Because of these platforms I have been able to share a different perspective on a "stray" dog. I have been able to share Louie in a way I never thought possible and really show people how different dogs stories are. I have given hope to strangers about their feral animals who have been hanging around their homes. I have shared happy stories about our progress and given people something to look forward to on bad days. I have made friends.


Louie teaches me patience, love, and to never give up. He teaches me something new about how animals take care of themselves. How they can find things we'd never think of for shelter, food and even tools to help with their grooming habits. I can't imagine rubbing myself against a bush to fix an itch or even comb my hair, I use a brush and a corner of the wall to do those things. Maybe you do the same or something similar. I've never seen him rub his tushie on the ground to fix his anal glands but who knows, he might be more private about those things.


I've read so many hateful comments, or people who are concerned for his well being but don't know how to express it without coming across as rude. A simple question is all it takes. A simple scroll to a previous photo or video. Humans don't have time for that I guess. We're in the middle of a pandemic and all people seem to worry about is Louie has some matted hair, except they don't have the time to scroll back two videos to see we know it's an issue but it's not the main concern. We're in the middle of a pandemic that is about to shut down the United States, possibly, and no one seems concerned that the current status is that humans don't get to go in with their pets for vet visits.

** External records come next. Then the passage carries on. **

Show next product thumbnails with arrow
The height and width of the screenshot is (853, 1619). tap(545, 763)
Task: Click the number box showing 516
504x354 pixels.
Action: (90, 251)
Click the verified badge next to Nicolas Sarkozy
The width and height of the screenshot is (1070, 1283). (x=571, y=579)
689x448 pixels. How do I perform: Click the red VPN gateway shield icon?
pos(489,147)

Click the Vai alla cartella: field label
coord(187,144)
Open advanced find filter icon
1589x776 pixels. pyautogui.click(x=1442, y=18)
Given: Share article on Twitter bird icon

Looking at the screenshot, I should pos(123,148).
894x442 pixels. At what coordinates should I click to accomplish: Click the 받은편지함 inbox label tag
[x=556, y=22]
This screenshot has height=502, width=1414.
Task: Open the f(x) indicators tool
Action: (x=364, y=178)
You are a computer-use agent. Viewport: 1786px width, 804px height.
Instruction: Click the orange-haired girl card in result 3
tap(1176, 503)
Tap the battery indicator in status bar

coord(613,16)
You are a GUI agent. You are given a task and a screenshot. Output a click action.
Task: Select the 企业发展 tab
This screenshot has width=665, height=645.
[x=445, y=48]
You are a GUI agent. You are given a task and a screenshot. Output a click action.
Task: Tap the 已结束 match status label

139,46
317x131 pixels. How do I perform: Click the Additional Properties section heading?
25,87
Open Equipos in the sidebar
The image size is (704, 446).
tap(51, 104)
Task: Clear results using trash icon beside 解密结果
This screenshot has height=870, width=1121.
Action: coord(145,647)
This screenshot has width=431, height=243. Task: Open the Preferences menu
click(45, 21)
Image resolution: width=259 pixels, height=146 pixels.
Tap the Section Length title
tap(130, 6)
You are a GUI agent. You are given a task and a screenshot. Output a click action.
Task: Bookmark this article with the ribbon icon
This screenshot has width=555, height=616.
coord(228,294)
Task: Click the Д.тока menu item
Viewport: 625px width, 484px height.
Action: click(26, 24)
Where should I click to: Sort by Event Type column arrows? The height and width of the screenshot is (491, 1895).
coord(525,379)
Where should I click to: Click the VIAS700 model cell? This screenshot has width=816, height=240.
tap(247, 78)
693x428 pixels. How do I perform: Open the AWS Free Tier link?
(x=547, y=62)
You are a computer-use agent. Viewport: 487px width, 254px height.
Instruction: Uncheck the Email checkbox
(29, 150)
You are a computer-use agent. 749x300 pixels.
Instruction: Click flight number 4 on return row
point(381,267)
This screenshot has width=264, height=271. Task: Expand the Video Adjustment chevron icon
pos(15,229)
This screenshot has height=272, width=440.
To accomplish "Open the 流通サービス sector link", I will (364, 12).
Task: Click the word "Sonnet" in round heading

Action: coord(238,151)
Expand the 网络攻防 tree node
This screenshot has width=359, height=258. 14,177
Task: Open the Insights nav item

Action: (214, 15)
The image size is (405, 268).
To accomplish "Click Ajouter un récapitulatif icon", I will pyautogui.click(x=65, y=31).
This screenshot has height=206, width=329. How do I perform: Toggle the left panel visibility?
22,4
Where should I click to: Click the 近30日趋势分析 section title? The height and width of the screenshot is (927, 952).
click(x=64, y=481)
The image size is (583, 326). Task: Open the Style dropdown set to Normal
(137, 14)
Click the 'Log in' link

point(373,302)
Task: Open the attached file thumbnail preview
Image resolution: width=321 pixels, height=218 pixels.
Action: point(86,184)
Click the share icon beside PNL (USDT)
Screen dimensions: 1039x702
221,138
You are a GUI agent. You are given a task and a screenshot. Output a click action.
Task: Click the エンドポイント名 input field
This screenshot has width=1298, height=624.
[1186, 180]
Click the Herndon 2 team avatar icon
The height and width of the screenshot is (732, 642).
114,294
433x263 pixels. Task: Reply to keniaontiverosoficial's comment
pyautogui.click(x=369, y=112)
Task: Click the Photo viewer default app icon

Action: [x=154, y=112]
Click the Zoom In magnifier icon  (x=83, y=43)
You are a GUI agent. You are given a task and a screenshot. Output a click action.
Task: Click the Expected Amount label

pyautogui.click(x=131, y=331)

I am a patient, loving human of Louie's. One who wants to be there every step of the way. One that wants to be where I can be with him during potentially his first vet visit, even if he's sedated. I want to be there to ensure he's not alone, he's not scared when he wakes up. He's not met with unfamiliar faces and even so that he knows that I did that to him. I don't want him to believe that something happened and he was tricked into something I didn't think was best for him. I want him to know I'm always looking out for him.




I want the world to Be Kind to one another, not to compare, not to judge someone else's choices. I want the world to understand that there will always be someone who does things different than you. There will always be someone who is better at something than you. If Louie's story teaches you nothing else, it should teach you to BE KIND to one another.